Saved entries
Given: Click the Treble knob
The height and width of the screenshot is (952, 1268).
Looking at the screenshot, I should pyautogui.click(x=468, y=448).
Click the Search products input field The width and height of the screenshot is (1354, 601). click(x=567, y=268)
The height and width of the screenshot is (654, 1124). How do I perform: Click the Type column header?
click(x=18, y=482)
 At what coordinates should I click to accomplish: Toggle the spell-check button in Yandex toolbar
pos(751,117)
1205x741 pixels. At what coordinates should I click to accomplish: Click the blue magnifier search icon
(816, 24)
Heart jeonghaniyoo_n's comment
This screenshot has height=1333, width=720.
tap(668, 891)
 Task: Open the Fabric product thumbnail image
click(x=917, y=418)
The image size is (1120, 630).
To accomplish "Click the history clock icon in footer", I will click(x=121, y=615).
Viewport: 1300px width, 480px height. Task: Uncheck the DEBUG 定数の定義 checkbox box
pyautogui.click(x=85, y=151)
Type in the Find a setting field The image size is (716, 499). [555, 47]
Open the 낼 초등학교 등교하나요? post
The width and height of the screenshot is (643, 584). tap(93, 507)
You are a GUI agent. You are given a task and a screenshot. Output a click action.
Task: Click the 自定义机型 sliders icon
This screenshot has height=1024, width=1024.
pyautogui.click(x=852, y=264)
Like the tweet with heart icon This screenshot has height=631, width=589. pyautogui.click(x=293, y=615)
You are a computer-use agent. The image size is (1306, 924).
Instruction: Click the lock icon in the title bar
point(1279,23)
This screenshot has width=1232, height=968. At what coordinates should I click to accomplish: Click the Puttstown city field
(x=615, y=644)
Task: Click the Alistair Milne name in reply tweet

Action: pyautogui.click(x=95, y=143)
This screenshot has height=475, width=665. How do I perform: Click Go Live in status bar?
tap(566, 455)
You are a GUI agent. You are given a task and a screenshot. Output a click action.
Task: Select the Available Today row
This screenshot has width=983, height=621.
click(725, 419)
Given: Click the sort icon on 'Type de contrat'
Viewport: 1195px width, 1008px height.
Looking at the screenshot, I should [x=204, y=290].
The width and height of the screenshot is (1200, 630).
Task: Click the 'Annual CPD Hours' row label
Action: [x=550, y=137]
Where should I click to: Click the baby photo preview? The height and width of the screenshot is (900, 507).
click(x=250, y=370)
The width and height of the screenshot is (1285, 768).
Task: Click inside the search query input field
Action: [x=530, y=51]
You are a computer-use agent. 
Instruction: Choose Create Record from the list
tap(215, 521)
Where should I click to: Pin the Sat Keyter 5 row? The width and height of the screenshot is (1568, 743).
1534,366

TASK PROMPT: Transcribe the entries exactly, and make each line match the original.

EXERCISE RESPONSE:
Given: Click the Treble knob
The height and width of the screenshot is (952, 1268).
Looking at the screenshot, I should pyautogui.click(x=468, y=448).
Click the Search products input field The width and height of the screenshot is (1354, 601). click(x=567, y=268)
The height and width of the screenshot is (654, 1124). How do I perform: Click the Type column header?
click(x=18, y=482)
 At what coordinates should I click to accomplish: Toggle the spell-check button in Yandex toolbar
pos(751,117)
1205x741 pixels. At what coordinates should I click to accomplish: Click the blue magnifier search icon
(816, 24)
Heart jeonghaniyoo_n's comment
This screenshot has height=1333, width=720.
tap(668, 891)
 Task: Open the Fabric product thumbnail image
click(x=917, y=418)
The image size is (1120, 630).
To accomplish "Click the history clock icon in footer", I will click(x=121, y=615).
Viewport: 1300px width, 480px height. Task: Uncheck the DEBUG 定数の定義 checkbox box
pyautogui.click(x=85, y=151)
Type in the Find a setting field The image size is (716, 499). [555, 47]
Open the 낼 초등학교 등교하나요? post
The width and height of the screenshot is (643, 584). tap(93, 507)
You are a GUI agent. You are given a task and a screenshot. Output a click action.
Task: Click the 自定义机型 sliders icon
This screenshot has height=1024, width=1024.
pyautogui.click(x=852, y=264)
Like the tweet with heart icon This screenshot has height=631, width=589. pyautogui.click(x=293, y=615)
You are a computer-use agent. The image size is (1306, 924).
Instruction: Click the lock icon in the title bar
point(1279,23)
This screenshot has width=1232, height=968. At what coordinates should I click to accomplish: Click the Puttstown city field
(x=615, y=644)
Task: Click the Alistair Milne name in reply tweet

Action: pyautogui.click(x=95, y=143)
This screenshot has height=475, width=665. How do I perform: Click Go Live in status bar?
tap(566, 455)
You are a GUI agent. You are given a task and a screenshot. Output a click action.
Task: Select the Available Today row
This screenshot has width=983, height=621.
click(725, 419)
Given: Click the sort icon on 'Type de contrat'
Viewport: 1195px width, 1008px height.
Looking at the screenshot, I should [x=204, y=290].
The width and height of the screenshot is (1200, 630).
Task: Click the 'Annual CPD Hours' row label
Action: [x=550, y=137]
Where should I click to: Click the baby photo preview? The height and width of the screenshot is (900, 507).
click(x=250, y=370)
The width and height of the screenshot is (1285, 768).
Task: Click inside the search query input field
Action: [x=530, y=51]
You are a computer-use agent. 
Instruction: Choose Create Record from the list
tap(215, 521)
Where should I click to: Pin the Sat Keyter 5 row? The width and height of the screenshot is (1568, 743).
1534,366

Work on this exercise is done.